Meskipun proyek yang berbasis di Singapura ini sudah berjalan, rincian cara kerja dan jumlah pemanfaatannya masih belum jelas. Ledger Insights melaporkan mereka yakin Bank DBS sudah aktif di platform tersebut tetapi bank lain masih belum menggunakannya.
JPMorgan mengalahkan bank-bank lain yang berbasis di AS yang masih harus mendapatkan izin untuk menerapkan solusi semacam ini, setelah menerima surat tidak keberatan dari Kantor Pengawas Keuangan Mata Uang Amerika Serikat untuk penggunaan Partior pada Mei.

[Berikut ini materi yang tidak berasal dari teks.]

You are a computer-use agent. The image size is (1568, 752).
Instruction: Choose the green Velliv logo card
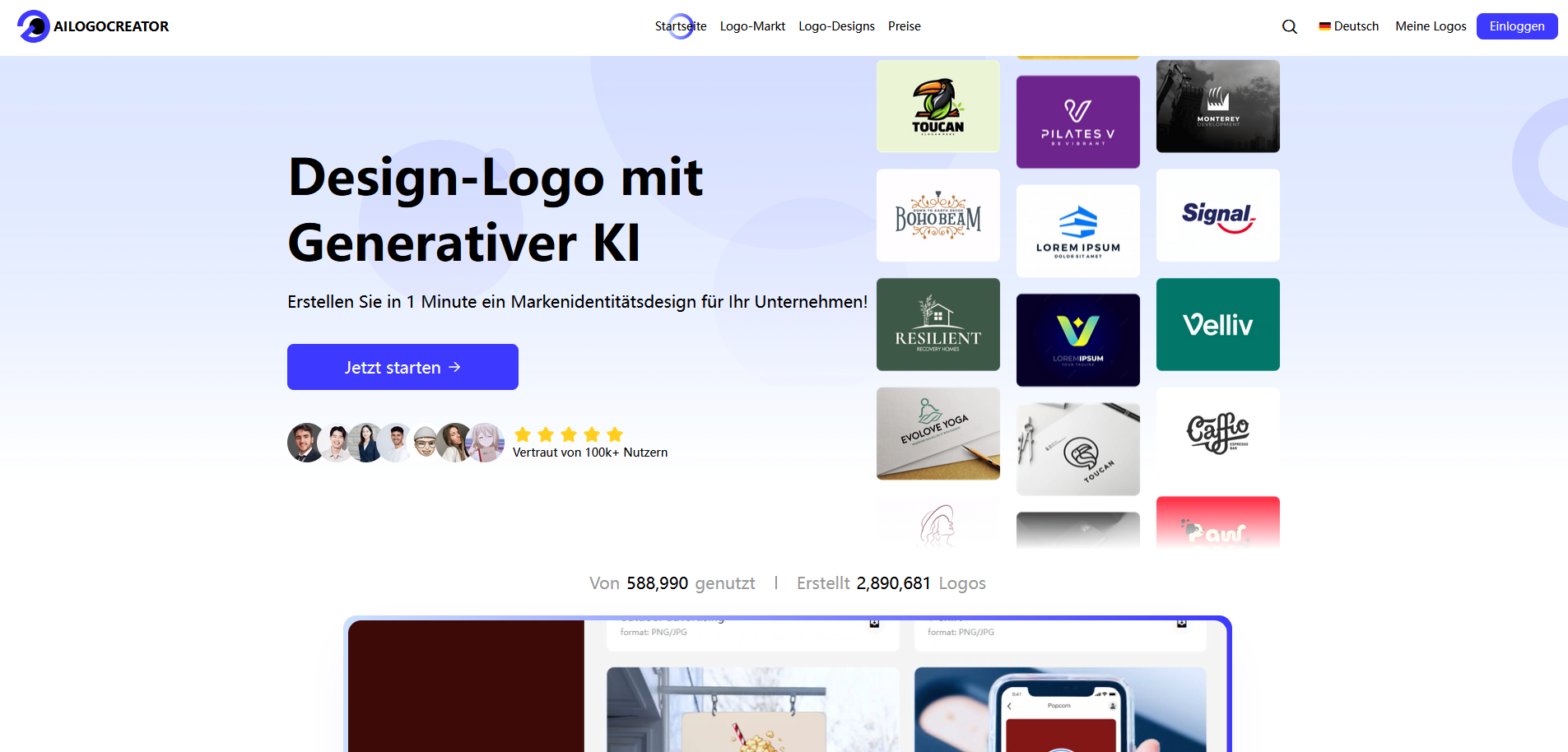click(x=1217, y=324)
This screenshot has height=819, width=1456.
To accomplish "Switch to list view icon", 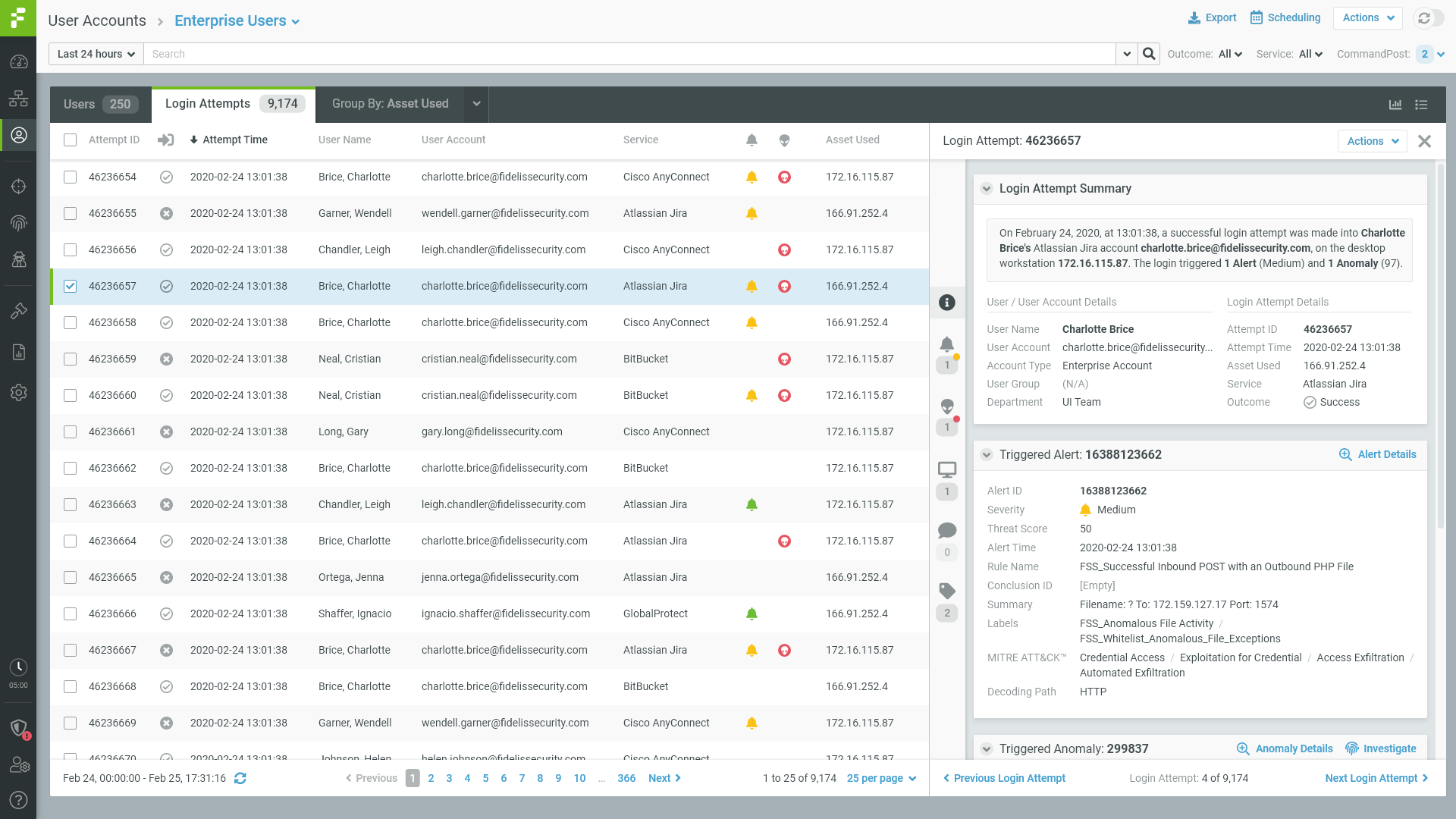I will coord(1421,105).
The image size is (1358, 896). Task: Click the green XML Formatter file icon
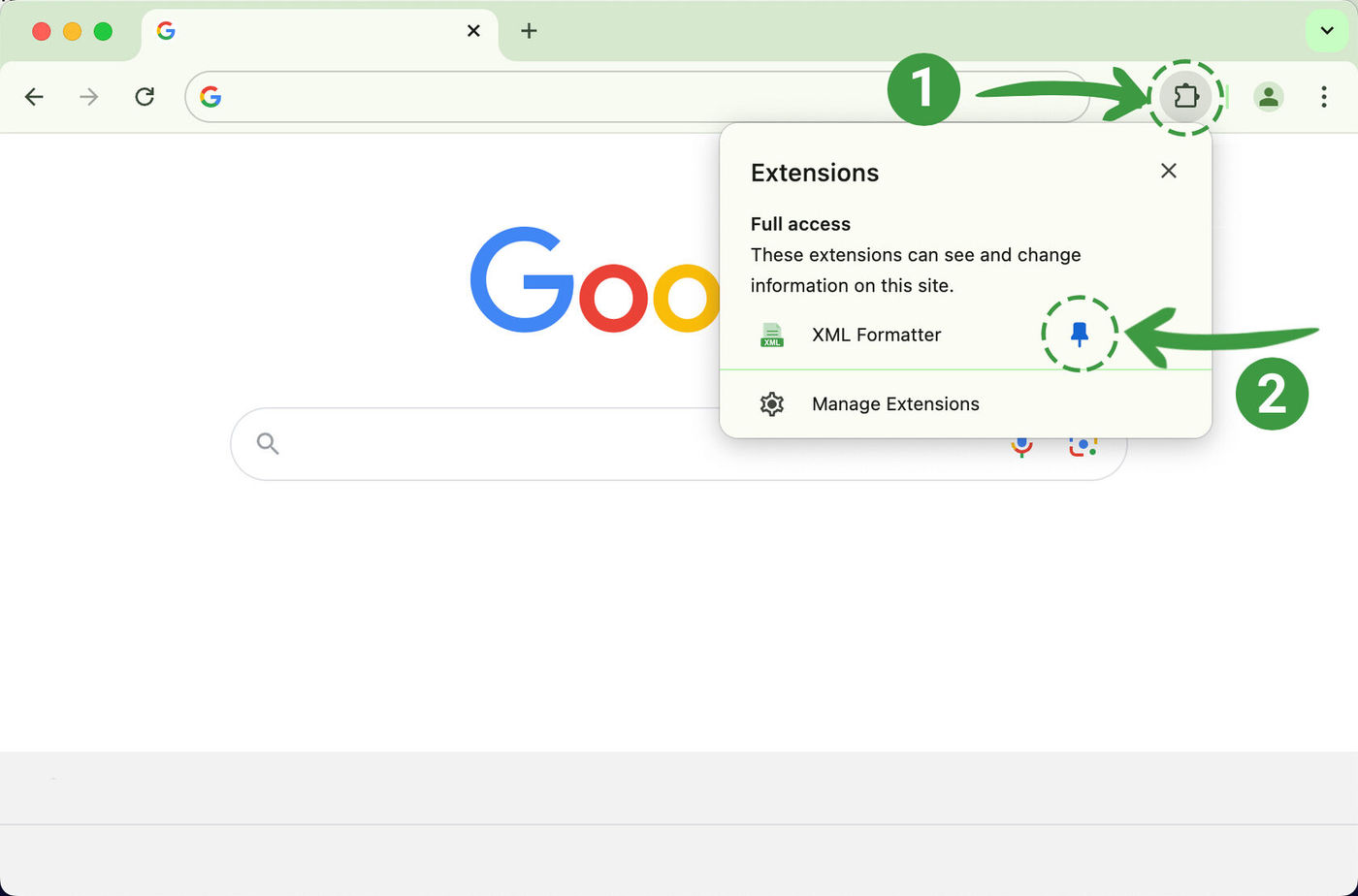(772, 335)
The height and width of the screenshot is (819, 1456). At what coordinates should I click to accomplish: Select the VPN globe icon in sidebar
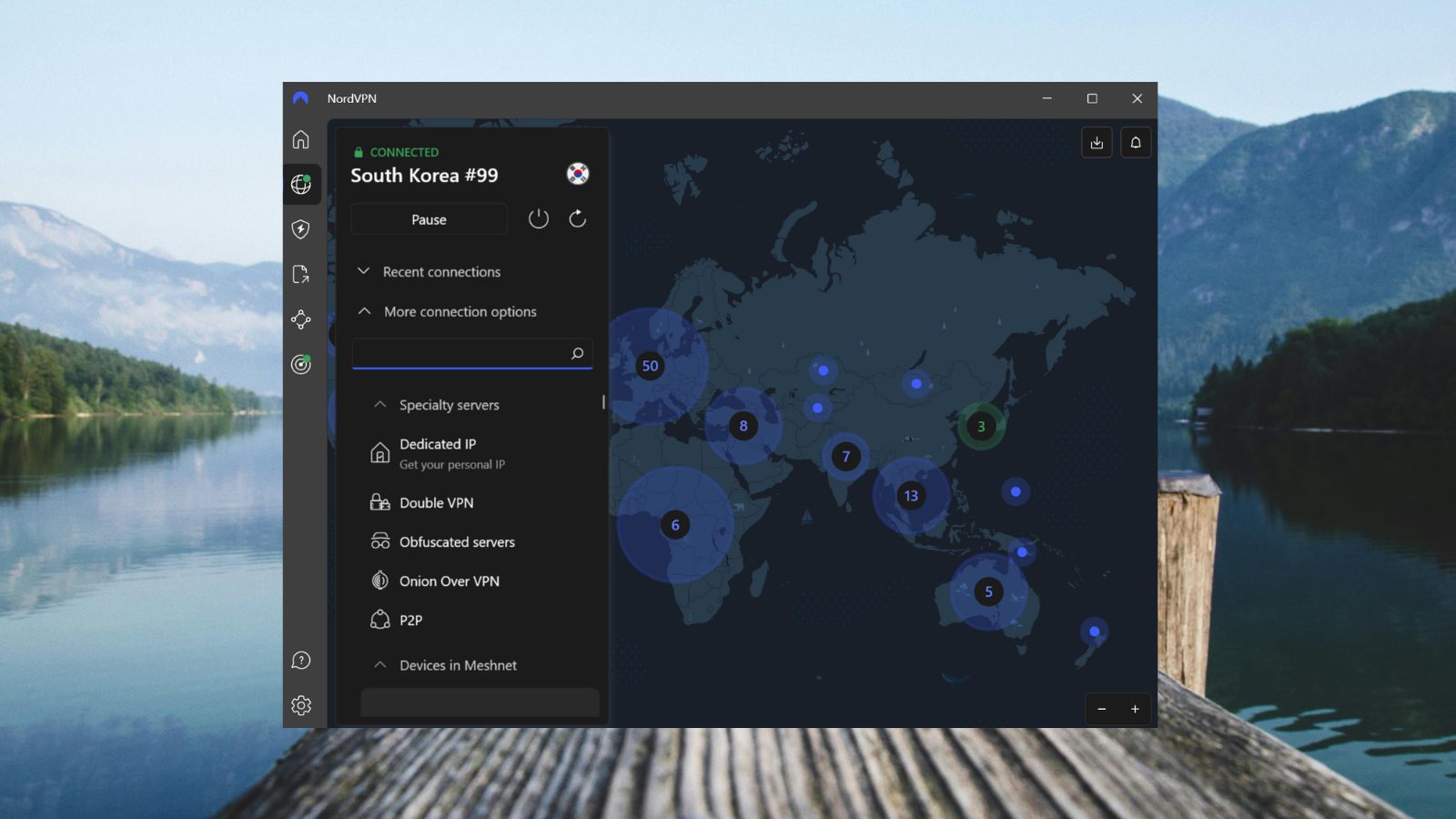301,185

Namun, memasukkan JPM Coin ke dalam Partior mungkin dapat meningkatkan penggunaannya, mengingat ukuran dan pentingnya token blockchain JPMorgan dan kehadirannya yang hampir ada di mana-mana.
Pada Oktober, Kepala Pembayaran Global JPMorgan Takis Georgakopoulos menyatakan token tersebut digunakan untuk menyelesaikan USD 1 miliar atau setara Rp 15,4 triliun setiap hari.
Disclaimer: Setiap keputusan investasi ada di tangan pembaca. Pelajari dan analisis sebelum membeli dan menjual Kripto. Liputan6.com tidak bertanggung jawab atas keuntungan dan kerugian yang timbul dari keputusan investasi.
Bank Sentral Inggris Usulkan Peraturan Lebih Ketat untuk Stablecoin
Sebelumnya diberitakan, stablecoin telah mendapatkan daya tarik yang signifikan dalam beberapa tahun terakhir karena potensinya dalam mengurangi volatilitas yang sering dikaitkan dengan mata uang kripto seperti Bitcoin.
Dilansir dari Coinmarketcap, Kamis (7/12/2023), ada kekhawatiran mengenai stabilitas dan keamanan Stablecoin telah mendorong badan pengawas di seluruh dunia untuk mempertimbangkan kembali pendirian mereka mengenai penerbitan dan pengelolaannya.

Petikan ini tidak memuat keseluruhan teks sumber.